I didn’t want to admit I’d dreaded my birthday. Because I knew Vaughn better than to think he’d ever celebrate it, and it was likely Pope was going to whisk me off in the evening for an intimate, private dinner, which meant less kissing time with Vaughn. Papa, I suspected, would forget about it altogether, as he often did when it came to me.

“We get along,” I explained. “For the most part.”

“Don’t forget his true colors,” Poppy warned. “All of them are shades of black. He’s the same guy who bullied you at school, dragged you into the janitor’s room to look at him getting a blow job, and then did it again on the last day of school.”

I remembered those things all too well. I even had a retaliation plan in place.

“A-ny-way,” she drawled, “Have an amazing day, Lenny. Hug that teddy bear for me, yeah?” she teased when I failed to produce any more words about Vaughn. “All my love. Mwah. Cheerio.”

I hung up the phone and slipped into my black skinny jeans, an Anti Social Social Club hoodie, and my Gladstone sneakers. I headed to my father’s office, before I lost the guts to do it.

I hadn’t spoken to him in weeks—not since I found out he knew I’d be sitting around here doing nothing for six months, and still recommended I accept the position. He and Vaughn had made me look like an idiot, and I was worried I’d lash out at him. But I figured if I didn’t go talk to him, we weren’t going to talk at all.
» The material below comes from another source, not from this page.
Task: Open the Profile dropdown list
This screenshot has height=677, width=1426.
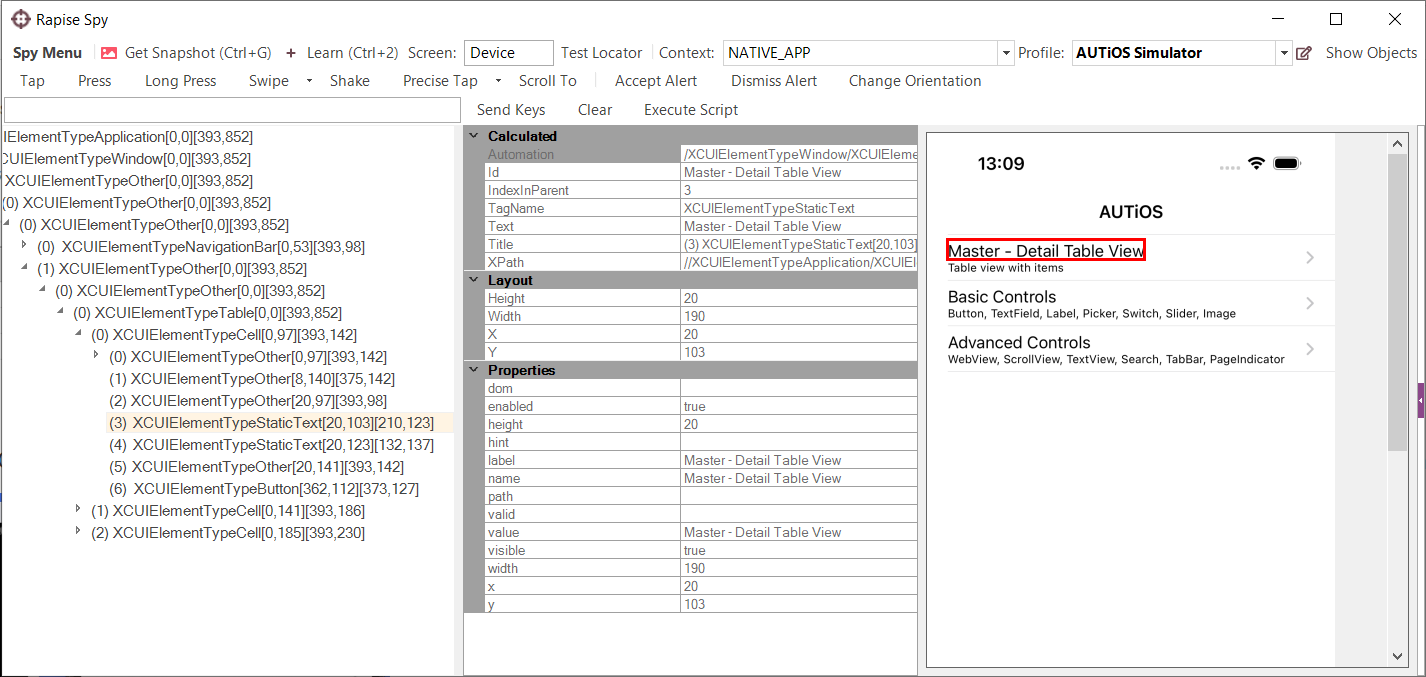Action: [x=1284, y=53]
My legs grew heavy as rocks with each step I took toward his office. The air seemed to sear my lungs. I knew, logically, that I had every right to confront him. I needed to shake off the weird notion that my father was too important to deal with my problems and feelings. Wasn’t that what I’d always done? Pushed myself out of the picture to make things easier for him?

That’s okay, Papa, I’ll stay here in Carlisle so you can focus on your job in America.
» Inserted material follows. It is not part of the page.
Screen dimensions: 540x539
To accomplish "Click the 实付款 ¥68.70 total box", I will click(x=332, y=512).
It’s fine I didn’t get the internship. I’d love to be Vaughn Spencer’s assistant.

Oh, don’t worry about me. I’ll just marry my work so you don’t have to carry the burden of any potential heartbreak or boy drama, or really, anything that might put you in the slightest discomfort.
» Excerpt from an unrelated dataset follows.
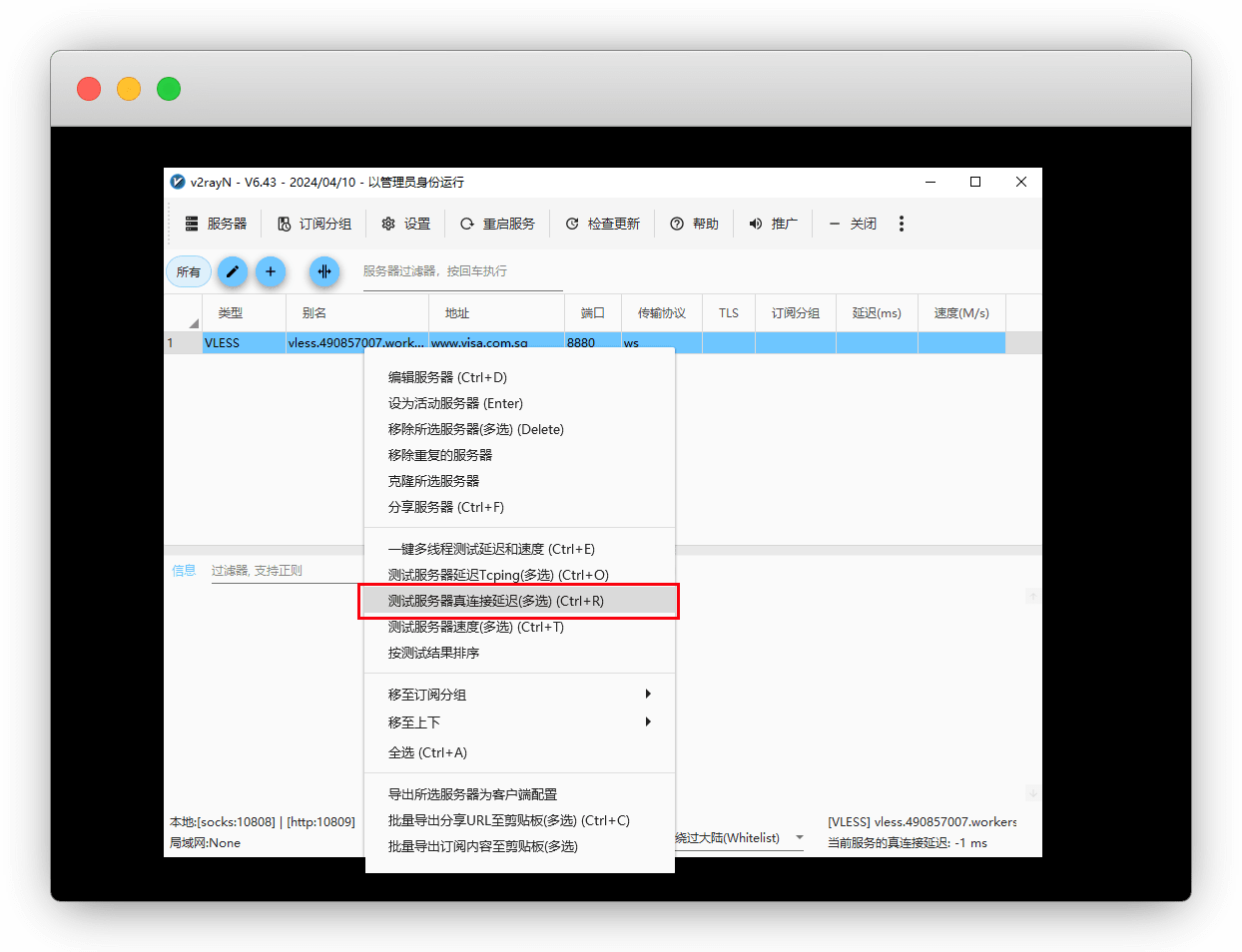
Task: Open the 绕过大陆(Whitelist) routing dropdown
Action: pyautogui.click(x=739, y=838)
Suddenly I realized I wasn’t much different from Poppy. We’d both slid to the sidelines of our father’s life to make sure he was comfortable. Poppy simply looked the part, with her cute cardigans and groomed looks, while I did it by wearing black lipstick.

By the time I stood in front of his office door, I was so riled up, fire licked at the walls of my stomach, rising to my throat. I curled my fist and raised it to the wood, about to knock, when the door flew open and out came Arabella.

She looked flustered, red, confused as she closed it behind her. She shouldered past me and ran down the hallway.

When she realized who she’d shoved aside, she stopped, turned around, and raised her open hand, signaling me not to talk.

She opened her mouth, about to say something nasty, no doubt, when Uncle Harry breezed into the hallway from his office on the opposite side of the floor, holding a thick batch of files under his arm. The showdown between us gave him pause, and he frowned.

“Ladies.”

“Mr. Fairhurst.” I nodded politely.

It didn’t matter that I’d grown up in his lap and spent every Christmas and Easter at his Hertfordshire mansion. In school, I gave him the respect he deserved. Arabella, however, yawned provocatively, refusing his eye contact.

“Do we have a problem here?” He looked between us.

Arabella flashed him one of her Colgate smiles, which was faker than her lashes. “No problem at all.”